Sam W wrote:Again, it sounds like withdrawal is not a good option for your partner and you. Can you answer Heather's question about the process that goes into you two choosing not to use a condom?
Heather wrote:Okay, so we know one of the big problems here (and it probably isn't a problem in this relationship only here, I'll bet): you're giving up all your agency, and responsibility, to someone else in this. Suffice it to say, that's an awful setup for a kid if their parent is inclined to do that, but before we even get there. it's an awful setup for you and your life. Especially with such high-stakes stuff -- and where the stakes aren't high for the other person at all -- as potentially becoming pregnant and being in the driver's seat of your sex life.
There are a couple (hopefully) easy fixes to this, if you're open:
1) Get your own condoms and lube. Don't make it only one person's responsibility to have them, especially when that person isn't the one at real risk if they aren't used and they have shown you they can't manage that responsibility. You should each always have them on you.

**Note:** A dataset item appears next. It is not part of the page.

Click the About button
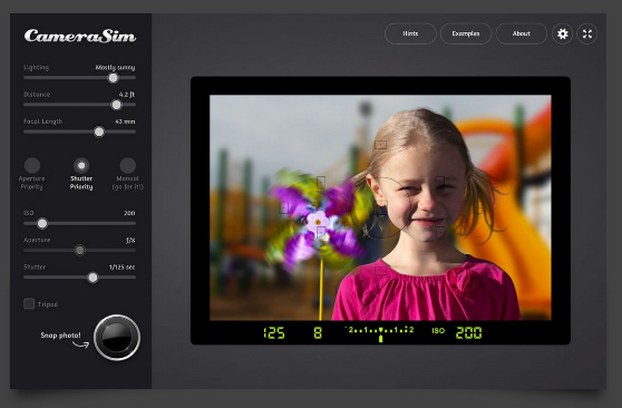The height and width of the screenshot is (408, 622). 521,34
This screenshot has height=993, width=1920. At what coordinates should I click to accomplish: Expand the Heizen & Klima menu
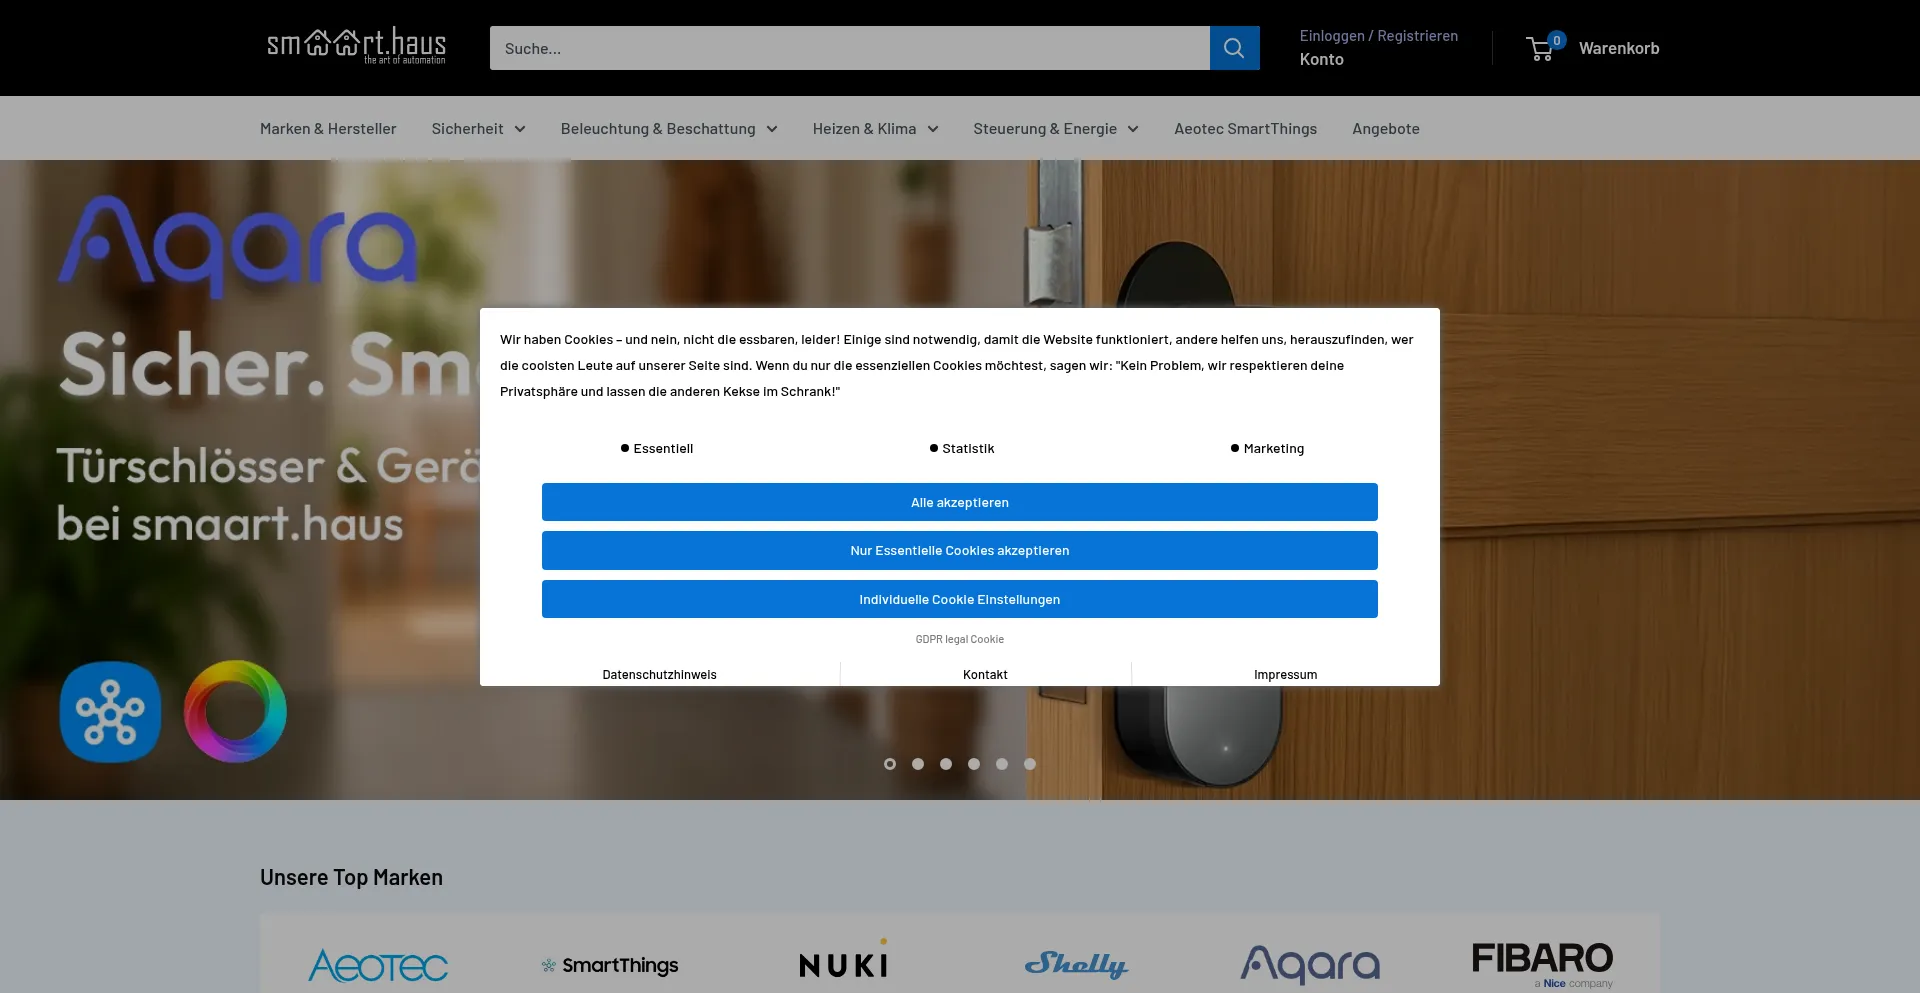point(875,129)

2) Start saying no. Probably sex isn't the greatest for you if your partner is just "getting right to it" anyway, but if them wanting to satisfy themselves wins over real big deal risks to your life and health -- and to your wants and needs in sex mattering, too -- that's pretty messed up, don't you think? Say no if and when he wants to just tend to his wants. Ask for what you want, too. And insist that condoms be used if he wants to have that kind of sex with you, and if he isn't using them, he doesn't get to have that kind of sex.
3) In a similar vein, start making your sexual life -- what happens in it, how and when it happens, the responsibility involved, the choices involved -- about BOTH of you, not whatever he wants. Make clear in a talk very soon that has gone on and needs to stop: for your health, for you to not become a parent sooner than you could actually parent well (which is likely not anytime soon from the sounds of things), and because sex is supposed to be about both of your wants and both your pleasure, anyway.
How does any or all of that sound to you? Doable?